Activity =>
The expected output is each entry, given again exactly.
** Opening Data block **
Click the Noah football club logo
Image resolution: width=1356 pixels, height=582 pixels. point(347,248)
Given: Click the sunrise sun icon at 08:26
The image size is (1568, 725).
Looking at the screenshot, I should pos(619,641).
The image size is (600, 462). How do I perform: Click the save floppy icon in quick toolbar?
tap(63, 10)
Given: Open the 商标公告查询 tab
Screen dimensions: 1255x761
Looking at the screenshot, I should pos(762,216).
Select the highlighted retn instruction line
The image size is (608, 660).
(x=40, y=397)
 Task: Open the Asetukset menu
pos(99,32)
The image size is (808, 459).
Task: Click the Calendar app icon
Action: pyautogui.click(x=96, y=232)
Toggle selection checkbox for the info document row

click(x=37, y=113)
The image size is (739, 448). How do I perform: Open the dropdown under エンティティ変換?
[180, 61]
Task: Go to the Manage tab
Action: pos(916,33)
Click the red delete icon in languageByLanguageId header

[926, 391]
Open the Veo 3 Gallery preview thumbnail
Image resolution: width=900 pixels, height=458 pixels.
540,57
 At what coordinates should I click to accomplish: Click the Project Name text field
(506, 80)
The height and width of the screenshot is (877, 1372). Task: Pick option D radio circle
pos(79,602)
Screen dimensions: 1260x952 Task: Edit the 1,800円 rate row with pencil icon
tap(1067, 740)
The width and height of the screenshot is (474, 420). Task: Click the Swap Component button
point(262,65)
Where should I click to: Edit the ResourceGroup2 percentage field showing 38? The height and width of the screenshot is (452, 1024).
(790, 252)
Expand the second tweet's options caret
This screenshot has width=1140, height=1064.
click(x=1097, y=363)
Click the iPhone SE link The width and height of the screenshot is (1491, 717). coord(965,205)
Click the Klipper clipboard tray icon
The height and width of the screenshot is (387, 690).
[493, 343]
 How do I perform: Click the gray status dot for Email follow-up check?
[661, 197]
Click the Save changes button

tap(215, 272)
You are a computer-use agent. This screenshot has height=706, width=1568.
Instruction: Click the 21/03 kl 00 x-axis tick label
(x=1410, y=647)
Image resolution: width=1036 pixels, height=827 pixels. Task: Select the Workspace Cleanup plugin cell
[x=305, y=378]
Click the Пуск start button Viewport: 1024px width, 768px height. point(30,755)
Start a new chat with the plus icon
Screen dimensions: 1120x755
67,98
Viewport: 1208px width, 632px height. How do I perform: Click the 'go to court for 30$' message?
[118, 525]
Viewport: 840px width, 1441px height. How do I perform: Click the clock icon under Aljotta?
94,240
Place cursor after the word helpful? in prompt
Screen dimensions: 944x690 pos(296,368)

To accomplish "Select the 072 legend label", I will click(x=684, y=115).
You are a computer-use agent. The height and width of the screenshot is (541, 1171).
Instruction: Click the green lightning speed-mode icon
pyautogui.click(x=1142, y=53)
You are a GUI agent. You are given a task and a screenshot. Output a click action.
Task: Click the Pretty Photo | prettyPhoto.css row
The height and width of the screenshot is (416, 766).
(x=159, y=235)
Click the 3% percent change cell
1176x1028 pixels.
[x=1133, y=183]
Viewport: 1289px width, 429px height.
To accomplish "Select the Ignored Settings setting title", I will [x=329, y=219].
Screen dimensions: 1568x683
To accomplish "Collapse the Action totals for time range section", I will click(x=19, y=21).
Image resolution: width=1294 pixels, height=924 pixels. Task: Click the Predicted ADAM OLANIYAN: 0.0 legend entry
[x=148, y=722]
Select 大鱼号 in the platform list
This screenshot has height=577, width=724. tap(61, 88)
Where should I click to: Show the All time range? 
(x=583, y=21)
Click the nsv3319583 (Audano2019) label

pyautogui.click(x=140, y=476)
** Closing Data block **
Response to the task =>
Click the Noah football club logo
Image resolution: width=1356 pixels, height=582 pixels. point(347,248)
Given: Click the sunrise sun icon at 08:26
The image size is (1568, 725).
Looking at the screenshot, I should pos(619,641).
The image size is (600, 462). How do I perform: Click the save floppy icon in quick toolbar?
tap(63, 10)
Given: Open the 商标公告查询 tab
Screen dimensions: 1255x761
Looking at the screenshot, I should pos(762,216).
Select the highlighted retn instruction line
The image size is (608, 660).
(x=40, y=397)
 Task: Open the Asetukset menu
pos(99,32)
The image size is (808, 459).
Task: Click the Calendar app icon
Action: pyautogui.click(x=96, y=232)
Toggle selection checkbox for the info document row

click(x=37, y=113)
The image size is (739, 448). How do I perform: Open the dropdown under エンティティ変換?
[180, 61]
Task: Go to the Manage tab
Action: pos(916,33)
Click the red delete icon in languageByLanguageId header

[926, 391]
Open the Veo 3 Gallery preview thumbnail
Image resolution: width=900 pixels, height=458 pixels.
540,57
 At what coordinates should I click to accomplish: Click the Project Name text field
(506, 80)
The height and width of the screenshot is (877, 1372). Task: Pick option D radio circle
pos(79,602)
Screen dimensions: 1260x952 Task: Edit the 1,800円 rate row with pencil icon
tap(1067, 740)
The width and height of the screenshot is (474, 420). Task: Click the Swap Component button
point(262,65)
Where should I click to: Edit the ResourceGroup2 percentage field showing 38? The height and width of the screenshot is (452, 1024).
(790, 252)
Expand the second tweet's options caret
This screenshot has width=1140, height=1064.
click(x=1097, y=363)
Click the iPhone SE link The width and height of the screenshot is (1491, 717). coord(965,205)
Click the Klipper clipboard tray icon
The height and width of the screenshot is (387, 690).
[493, 343]
 How do I perform: Click the gray status dot for Email follow-up check?
[661, 197]
Click the Save changes button

tap(215, 272)
You are a computer-use agent. This screenshot has height=706, width=1568.
Instruction: Click the 21/03 kl 00 x-axis tick label
(x=1410, y=647)
Image resolution: width=1036 pixels, height=827 pixels. Task: Select the Workspace Cleanup plugin cell
[x=305, y=378]
Click the Пуск start button Viewport: 1024px width, 768px height. point(30,755)
Start a new chat with the plus icon
Screen dimensions: 1120x755
67,98
Viewport: 1208px width, 632px height. How do I perform: Click the 'go to court for 30$' message?
[118, 525]
Viewport: 840px width, 1441px height. How do I perform: Click the clock icon under Aljotta?
94,240
Place cursor after the word helpful? in prompt
Screen dimensions: 944x690 pos(296,368)

To accomplish "Select the 072 legend label", I will click(x=684, y=115).
You are a computer-use agent. The height and width of the screenshot is (541, 1171).
Instruction: Click the green lightning speed-mode icon
pyautogui.click(x=1142, y=53)
You are a GUI agent. You are given a task and a screenshot. Output a click action.
Task: Click the Pretty Photo | prettyPhoto.css row
The height and width of the screenshot is (416, 766).
(x=159, y=235)
Click the 3% percent change cell
1176x1028 pixels.
[x=1133, y=183]
Viewport: 1289px width, 429px height.
To accomplish "Select the Ignored Settings setting title", I will [x=329, y=219].
Screen dimensions: 1568x683
To accomplish "Collapse the Action totals for time range section", I will click(x=19, y=21).
Image resolution: width=1294 pixels, height=924 pixels. Task: Click the Predicted ADAM OLANIYAN: 0.0 legend entry
[x=148, y=722]
Select 大鱼号 in the platform list
This screenshot has height=577, width=724. tap(61, 88)
Where should I click to: Show the All time range? 
(x=583, y=21)
Click the nsv3319583 (Audano2019) label

pyautogui.click(x=140, y=476)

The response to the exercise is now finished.